▸ **PROBLEM DETAILS**
Rewrite every line of the records below as a numbered list, dropping any blank lines.

(Raw records)
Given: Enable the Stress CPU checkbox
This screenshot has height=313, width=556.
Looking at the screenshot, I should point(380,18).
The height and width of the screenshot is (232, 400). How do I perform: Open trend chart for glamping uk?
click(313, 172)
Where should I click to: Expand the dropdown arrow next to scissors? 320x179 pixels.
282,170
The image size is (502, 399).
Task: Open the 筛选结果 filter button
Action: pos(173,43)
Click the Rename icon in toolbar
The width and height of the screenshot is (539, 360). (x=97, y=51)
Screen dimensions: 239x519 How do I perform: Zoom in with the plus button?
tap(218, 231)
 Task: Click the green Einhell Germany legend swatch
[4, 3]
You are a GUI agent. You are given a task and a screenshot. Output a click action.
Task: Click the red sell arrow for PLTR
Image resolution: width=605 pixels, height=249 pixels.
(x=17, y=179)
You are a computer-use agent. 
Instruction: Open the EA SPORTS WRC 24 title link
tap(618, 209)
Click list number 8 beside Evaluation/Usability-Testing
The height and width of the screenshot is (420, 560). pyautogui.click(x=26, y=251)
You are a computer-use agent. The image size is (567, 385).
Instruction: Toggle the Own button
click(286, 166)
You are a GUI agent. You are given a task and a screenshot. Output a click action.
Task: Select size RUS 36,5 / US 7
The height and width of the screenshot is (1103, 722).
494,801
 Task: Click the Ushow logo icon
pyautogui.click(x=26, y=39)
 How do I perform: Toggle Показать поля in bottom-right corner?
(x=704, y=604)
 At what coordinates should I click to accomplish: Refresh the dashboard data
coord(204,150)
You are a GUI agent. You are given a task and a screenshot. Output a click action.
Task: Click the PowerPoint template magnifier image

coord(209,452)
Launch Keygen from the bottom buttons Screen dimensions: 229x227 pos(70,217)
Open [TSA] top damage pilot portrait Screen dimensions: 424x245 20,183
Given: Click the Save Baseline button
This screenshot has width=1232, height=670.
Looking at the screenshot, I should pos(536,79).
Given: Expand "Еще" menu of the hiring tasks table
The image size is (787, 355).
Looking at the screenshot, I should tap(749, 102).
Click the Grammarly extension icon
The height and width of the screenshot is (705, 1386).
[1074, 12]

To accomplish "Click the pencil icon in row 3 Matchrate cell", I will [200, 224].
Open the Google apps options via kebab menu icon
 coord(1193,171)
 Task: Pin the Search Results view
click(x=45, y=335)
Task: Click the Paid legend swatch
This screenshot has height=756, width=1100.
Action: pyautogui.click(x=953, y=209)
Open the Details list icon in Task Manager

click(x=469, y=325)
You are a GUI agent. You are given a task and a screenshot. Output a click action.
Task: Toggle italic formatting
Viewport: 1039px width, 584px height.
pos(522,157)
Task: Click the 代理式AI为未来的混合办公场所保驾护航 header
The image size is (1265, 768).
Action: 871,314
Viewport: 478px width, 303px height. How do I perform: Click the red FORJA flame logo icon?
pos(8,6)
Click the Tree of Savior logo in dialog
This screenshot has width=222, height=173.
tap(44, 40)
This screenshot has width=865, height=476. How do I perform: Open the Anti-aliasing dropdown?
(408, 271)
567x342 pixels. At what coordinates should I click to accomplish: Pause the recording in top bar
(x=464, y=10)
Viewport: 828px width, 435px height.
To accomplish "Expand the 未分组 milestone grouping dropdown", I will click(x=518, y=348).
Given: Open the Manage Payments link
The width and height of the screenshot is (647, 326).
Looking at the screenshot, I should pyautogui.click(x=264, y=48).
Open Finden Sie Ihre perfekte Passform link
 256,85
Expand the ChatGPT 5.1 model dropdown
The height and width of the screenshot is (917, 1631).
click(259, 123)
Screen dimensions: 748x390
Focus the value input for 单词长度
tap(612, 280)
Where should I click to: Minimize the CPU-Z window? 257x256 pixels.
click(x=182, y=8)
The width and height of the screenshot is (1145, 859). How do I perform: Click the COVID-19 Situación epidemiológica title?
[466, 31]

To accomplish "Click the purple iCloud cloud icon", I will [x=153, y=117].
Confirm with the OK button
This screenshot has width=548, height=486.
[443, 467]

▸ **TASK OUTPUT**
1. Given: Enable the Stress CPU checkbox
2. This screenshot has height=313, width=556.
3. Looking at the screenshot, I should point(380,18).
4. The height and width of the screenshot is (232, 400). How do I perform: Open trend chart for glamping uk?
5. click(313, 172)
6. Where should I click to: Expand the dropdown arrow next to scissors? 320x179 pixels.
7. 282,170
8. The image size is (502, 399).
9. Task: Open the 筛选结果 filter button
10. Action: pos(173,43)
11. Click the Rename icon in toolbar
12. The width and height of the screenshot is (539, 360). (x=97, y=51)
13. Screen dimensions: 239x519 How do I perform: Zoom in with the plus button?
14. tap(218, 231)
15.  Task: Click the green Einhell Germany legend swatch
16. [4, 3]
17. You are a GUI agent. You are given a task and a screenshot. Output a click action.
18. Task: Click the red sell arrow for PLTR
19. Image resolution: width=605 pixels, height=249 pixels.
20. (x=17, y=179)
21. You are a computer-use agent. 
22. Instruction: Open the EA SPORTS WRC 24 title link
23. tap(618, 209)
24. Click list number 8 beside Evaluation/Usability-Testing
25. The height and width of the screenshot is (420, 560). pyautogui.click(x=26, y=251)
26. You are a computer-use agent. The image size is (567, 385).
27. Instruction: Toggle the Own button
28. click(286, 166)
29. You are a GUI agent. You are given a task and a screenshot. Output a click action.
30. Task: Select size RUS 36,5 / US 7
31. The height and width of the screenshot is (1103, 722).
32. 494,801
33.  Task: Click the Ushow logo icon
34. pyautogui.click(x=26, y=39)
35.  How do I perform: Toggle Показать поля in bottom-right corner?
36. (x=704, y=604)
37.  At what coordinates should I click to accomplish: Refresh the dashboard data
38. coord(204,150)
39. You are a GUI agent. You are given a task and a screenshot. Output a click action.
40. Task: Click the PowerPoint template magnifier image
41. coord(209,452)
42. Launch Keygen from the bottom buttons Screen dimensions: 229x227 pos(70,217)
43. Open [TSA] top damage pilot portrait Screen dimensions: 424x245 20,183
44. Given: Click the Save Baseline button
45. This screenshot has width=1232, height=670.
46. Looking at the screenshot, I should pos(536,79).
47. Given: Expand "Еще" menu of the hiring tasks table
48. The image size is (787, 355).
49. Looking at the screenshot, I should tap(749, 102).
50. Click the Grammarly extension icon
51. The height and width of the screenshot is (705, 1386).
52. [1074, 12]
53. To accomplish "Click the pencil icon in row 3 Matchrate cell", I will [200, 224].
54. Open the Google apps options via kebab menu icon
55.  coord(1193,171)
56.  Task: Pin the Search Results view
57. click(x=45, y=335)
58. Task: Click the Paid legend swatch
59. This screenshot has height=756, width=1100.
60. Action: pyautogui.click(x=953, y=209)
61. Open the Details list icon in Task Manager
62. click(x=469, y=325)
63. You are a GUI agent. You are given a task and a screenshot. Output a click action.
64. Task: Toggle italic formatting
65. Viewport: 1039px width, 584px height.
66. pos(522,157)
67. Task: Click the 代理式AI为未来的混合办公场所保驾护航 header
68. The image size is (1265, 768).
69. Action: 871,314
70. Viewport: 478px width, 303px height. How do I perform: Click the red FORJA flame logo icon?
71. pos(8,6)
72. Click the Tree of Savior logo in dialog
73. This screenshot has width=222, height=173.
74. tap(44, 40)
75. This screenshot has width=865, height=476. How do I perform: Open the Anti-aliasing dropdown?
76. (408, 271)
77. 567x342 pixels. At what coordinates should I click to accomplish: Pause the recording in top bar
78. (x=464, y=10)
79. Viewport: 828px width, 435px height.
80. To accomplish "Expand the 未分组 milestone grouping dropdown", I will click(x=518, y=348).
81. Given: Open the Manage Payments link
82. The width and height of the screenshot is (647, 326).
83. Looking at the screenshot, I should pyautogui.click(x=264, y=48).
84. Open Finden Sie Ihre perfekte Passform link
85.  256,85
86. Expand the ChatGPT 5.1 model dropdown
87. The height and width of the screenshot is (917, 1631).
88. click(259, 123)
89. Screen dimensions: 748x390
90. Focus the value input for 单词长度
91. tap(612, 280)
92. Where should I click to: Minimize the CPU-Z window? 257x256 pixels.
93. click(x=182, y=8)
94. The width and height of the screenshot is (1145, 859). How do I perform: Click the COVID-19 Situación epidemiológica title?
95. [466, 31]
96. To accomplish "Click the purple iCloud cloud icon", I will [x=153, y=117].
97. Confirm with the OK button
98. This screenshot has width=548, height=486.
99. [443, 467]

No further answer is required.